DESCRIPTION OF THE TASK | In the following material, identify every line holding the string "agent" and return it.
++++++++
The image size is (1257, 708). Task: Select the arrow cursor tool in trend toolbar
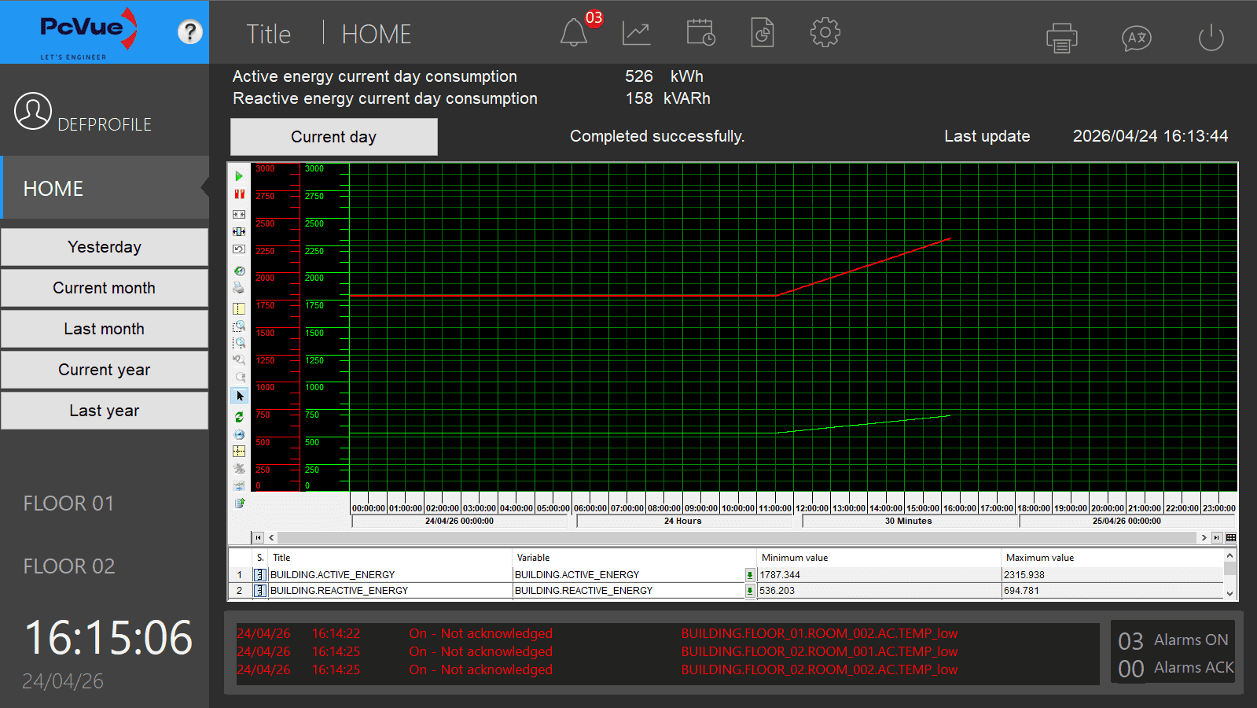click(240, 396)
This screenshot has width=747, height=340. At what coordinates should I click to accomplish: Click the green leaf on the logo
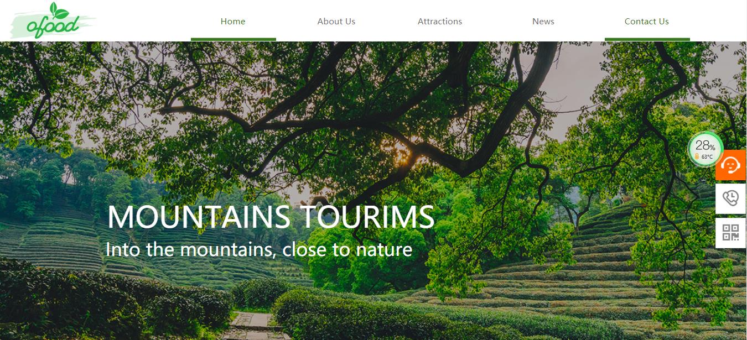[58, 11]
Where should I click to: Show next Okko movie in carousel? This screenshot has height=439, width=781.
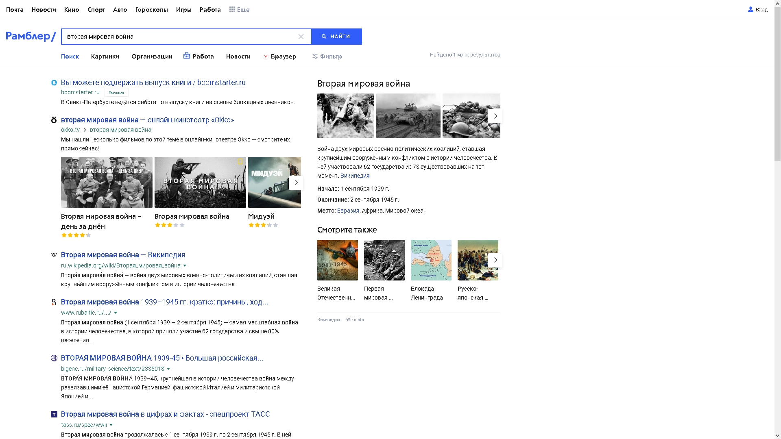(296, 183)
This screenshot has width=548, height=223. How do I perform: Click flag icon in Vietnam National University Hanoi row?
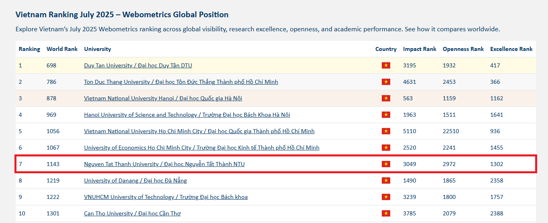click(x=386, y=98)
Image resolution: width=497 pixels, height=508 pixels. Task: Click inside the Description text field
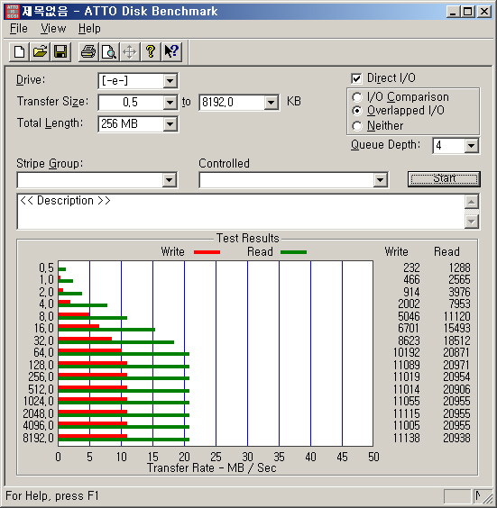241,212
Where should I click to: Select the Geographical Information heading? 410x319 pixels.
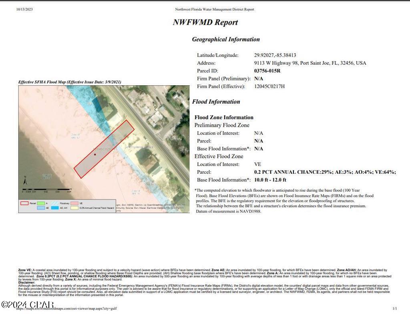pyautogui.click(x=227, y=40)
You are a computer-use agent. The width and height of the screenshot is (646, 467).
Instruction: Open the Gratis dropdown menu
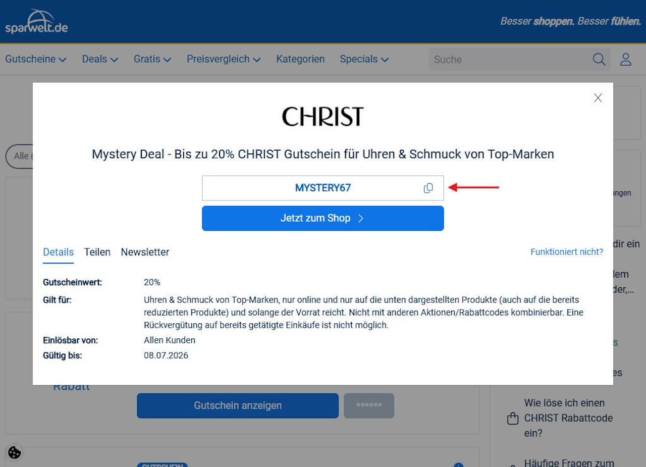pyautogui.click(x=152, y=59)
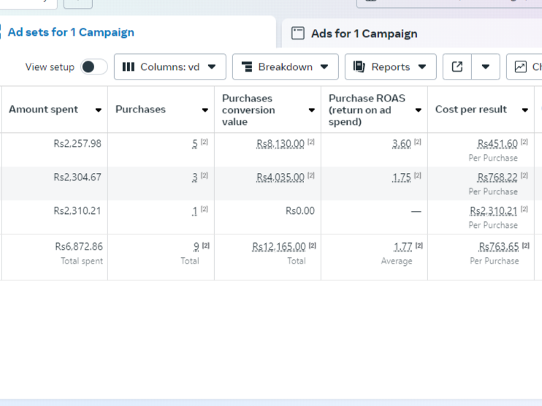Viewport: 542px width, 406px height.
Task: Click footnote marker next to 3.60 ROAS
Action: click(418, 142)
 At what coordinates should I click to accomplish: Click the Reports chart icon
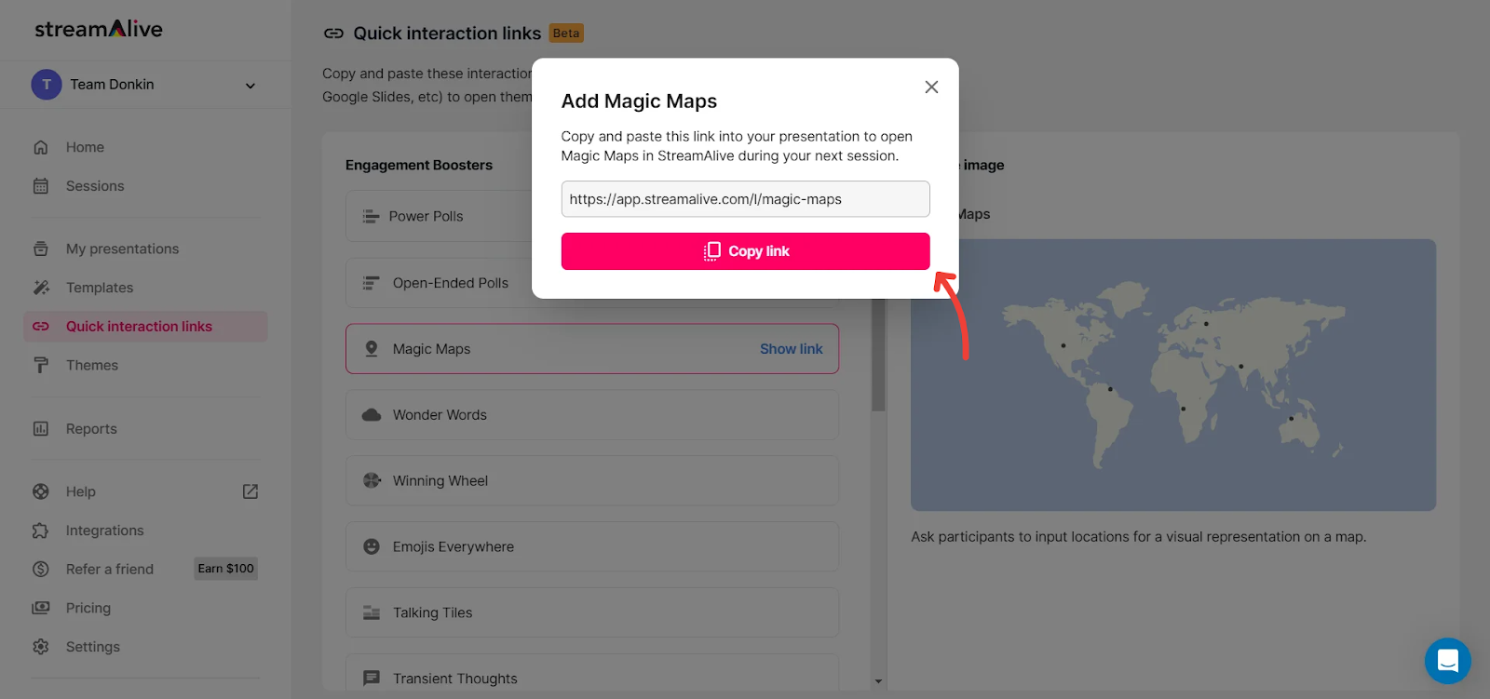click(41, 429)
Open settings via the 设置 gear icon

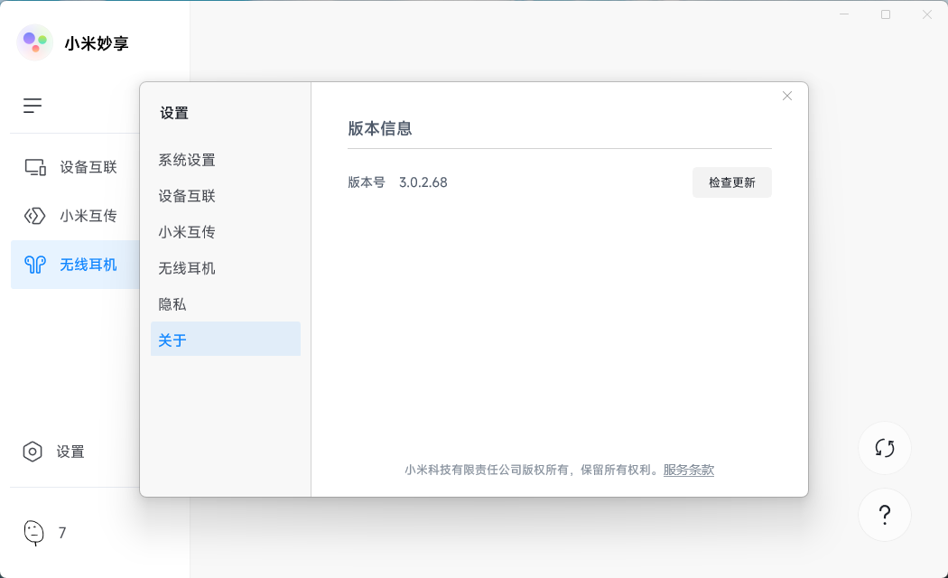(x=33, y=452)
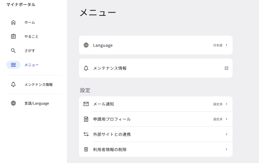The image size is (259, 163).
Task: Click the マイナポータル title link
Action: point(21,5)
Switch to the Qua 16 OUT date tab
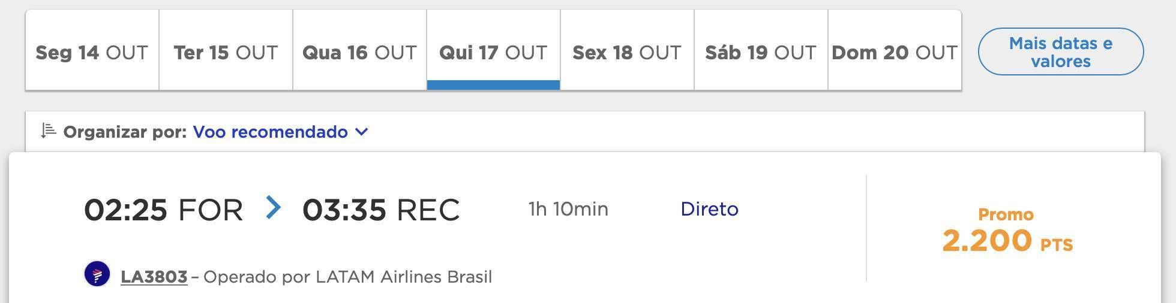This screenshot has width=1176, height=303. pyautogui.click(x=360, y=50)
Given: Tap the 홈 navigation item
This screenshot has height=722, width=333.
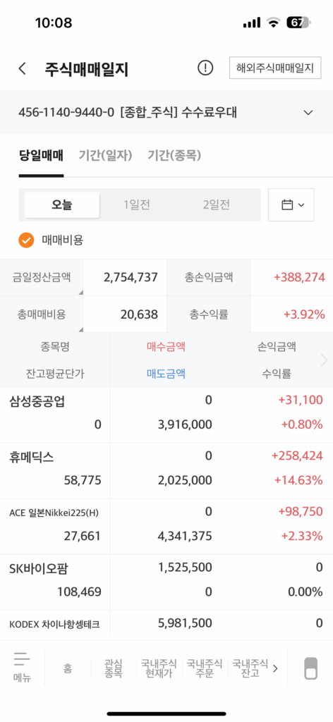Looking at the screenshot, I should tap(68, 668).
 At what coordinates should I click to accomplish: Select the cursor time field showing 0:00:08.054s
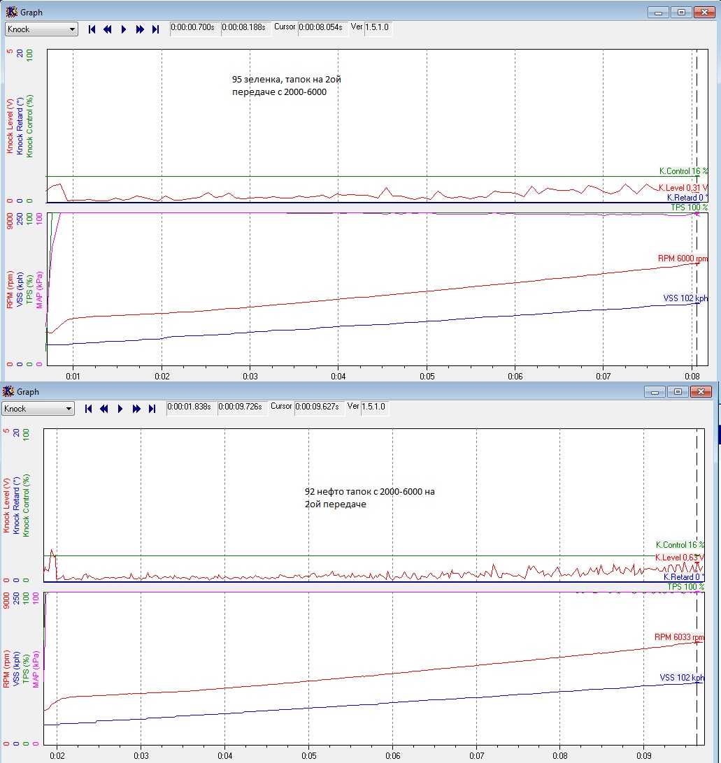(x=322, y=29)
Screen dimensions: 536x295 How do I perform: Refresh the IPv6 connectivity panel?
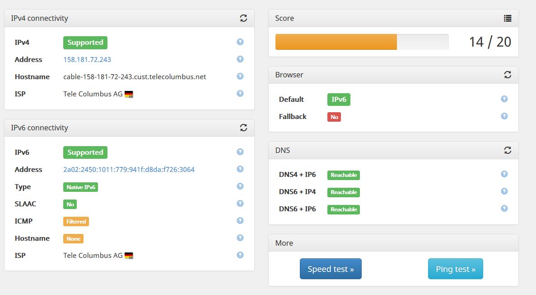coord(243,128)
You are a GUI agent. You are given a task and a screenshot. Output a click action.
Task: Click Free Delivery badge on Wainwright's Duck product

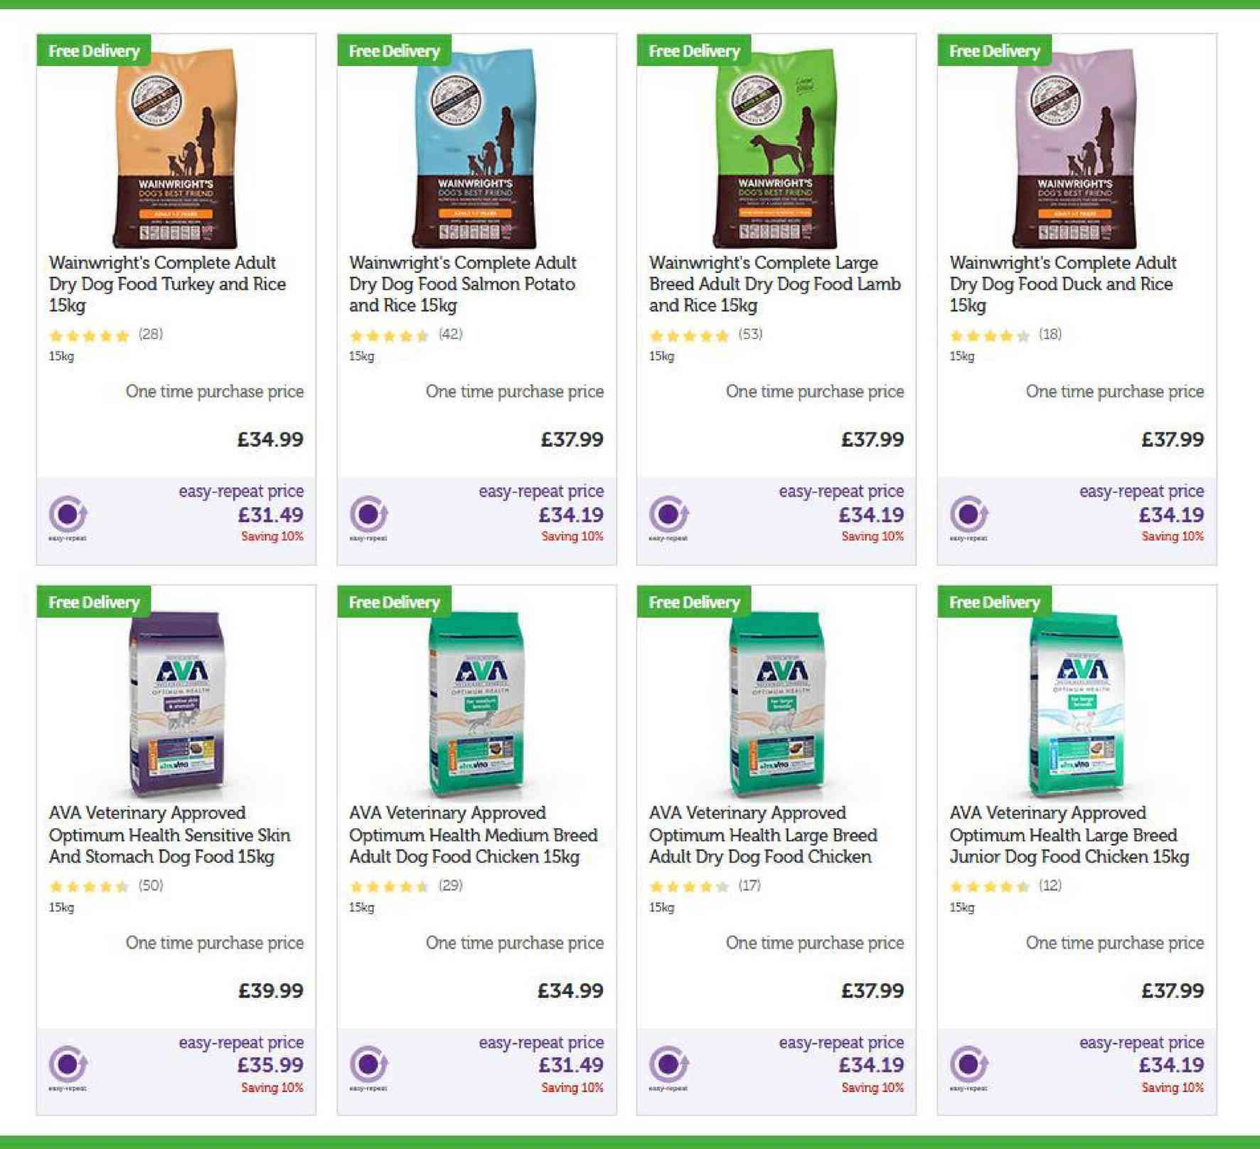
++++++++
COMPLETED EXERCISE |
You are a computer-use agent. The width and height of the screenshot is (646, 467).
You are a GUI agent. You are given a task and a screenshot. Output a click action.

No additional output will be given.